• **Page text**:
Jul 18, 2026
Enterprise

OpenAI pitches AI cost controls as agent use raises enterprise spend

OpenAI says companies need clearer AI usage, outcome and governance data as agentic workflows make bills harder to read.

Dominic Okoye

By Dominic Okoye · Staff Writer

· 3 min read

OpenAI pitches AI cost controls as agent use raises enterprise spend
Photo: CIO Dive

OpenAI published a five-step framework for enterprise AI cost management on Tuesday, arguing that companies need tighter visibility into usage, outcomes and risk as agentic systems consume more capacity. The company did not disclose customer spending data or benchmarks, but its guidance reflects a growing problem for CIOs: lower token prices have not eliminated budget pressure as AI use spreads across the organization.

AI vendors have an interest in making enterprise deployments feel manageable, and OpenAI’s recommendations should be read in that context. Still, the cost issue is real. A Flexera study found roughly three-fifths of IT professionals said AI overspend has increased, while more than two-thirds said they lacked visibility into AI software usage.

The shift toward agentic AI raises the stakes because workflows can involve repeated model calls, tool use and retries before a business task is completed. That makes list prices for individual models an incomplete way to assess cost. OpenAI said companies should measure whether AI work creates value through metrics such as time saved, better decision-making and completed tasks.

• **Available data**:
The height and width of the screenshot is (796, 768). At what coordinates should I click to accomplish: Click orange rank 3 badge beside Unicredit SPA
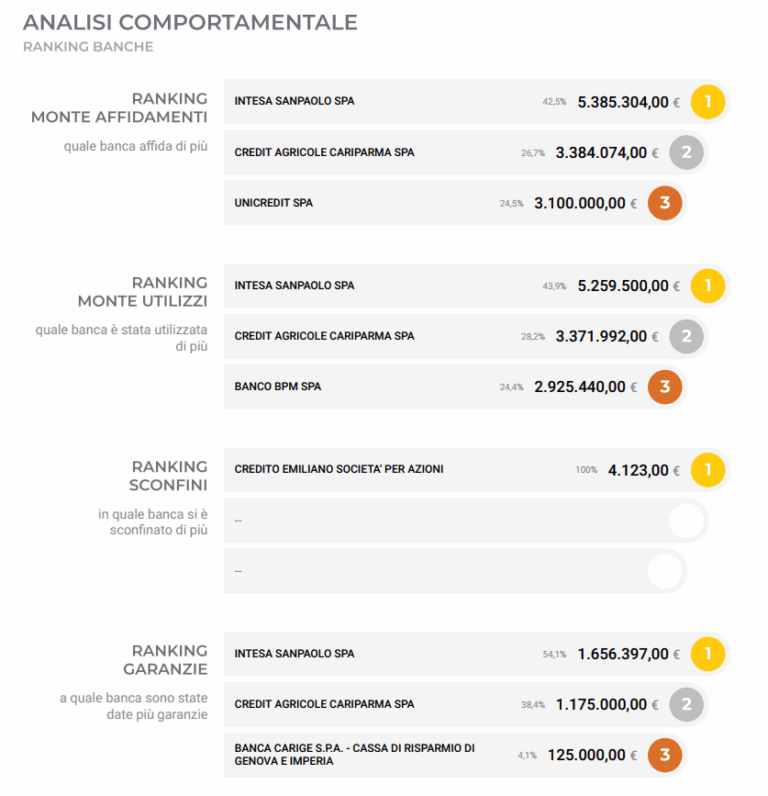click(665, 203)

• **What to do**:
A: Please copy the article on enterprise AI cost controls word for word, starting with "By Dominic Okoye" and going on through "AI software usage.".
B: In the article on enterprise AI cost controls, what share of IT professionals in the Flexera study said they lacked visibility into AI software usage?
C: Pick up the article on OpenAI's AI cost framework after its last sentence and continue writing it.

• **Solved tasks**:
A:
By Dominic Okoye · Staff Writer

· 3 min read

OpenAI pitches AI cost controls as agent use raises enterprise spend
Photo: CIO Dive

OpenAI published a five-step framework for enterprise AI cost management on Tuesday, arguing that companies need tighter visibility into usage, outcomes and risk as agentic systems consume more capacity. The company did not disclose customer spending data or benchmarks, but its guidance reflects a growing problem for CIOs: lower token prices have not eliminated budget pressure as AI use spreads across the organization.

AI vendors have an interest in making enterprise deployments feel manageable, and OpenAI’s recommendations should be read in that context. Still, the cost issue is real. A Flexera study found roughly three-fifths of IT professionals said AI overspend has increased, while more than two-thirds said they lacked visibility into AI software usage.

B: More than two-thirds.

C:
OpenAI’s proposed cost playbook

OpenAI recommended that IT leaders start by building a clear view of who is using AI, which products and models are in use, how much capacity is being consumed and what work the usage supports. The company said rising bills are difficult to interpret without that baseline.

The second step is to judge models by the cost of achieving an accepted result, rather than by the sticker price of a model call. OpenAI said cheaper models can produce poor outputs or trigger additional attempts, which can increase total token consumption. For customer support, the relevant unit might be a resolved case. For engineering, it could be a tested change that clears review, according to the company.

OpenAI also said governance should define which AI work is allowed to scale. That includes setting limits on the data, context, applications and tools a large language model can access, as well as the actions it can take. The company said higher-risk steps should have defined approvers, and additional capacity should be granted based on workflow value.

The remaining recommendations are to manage AI spending as a portfolio and to fit the product, capacity and support model to demand once a workflow has shown value. OpenAI said stronger candidates for investment are repeated workflows with meaningful volume, clear ownership and measurable quality, risk and business value.

C-suite confidence is uneven

The guidance lands as enterprise leaders are still divided on AI returns. Protiviti found CIOs and IT decision-makers reported more confidence than CEOs and board members that AI can drive revenue growth. That gap matters for budget approvals, especially when pilot programs become ongoing consumption lines.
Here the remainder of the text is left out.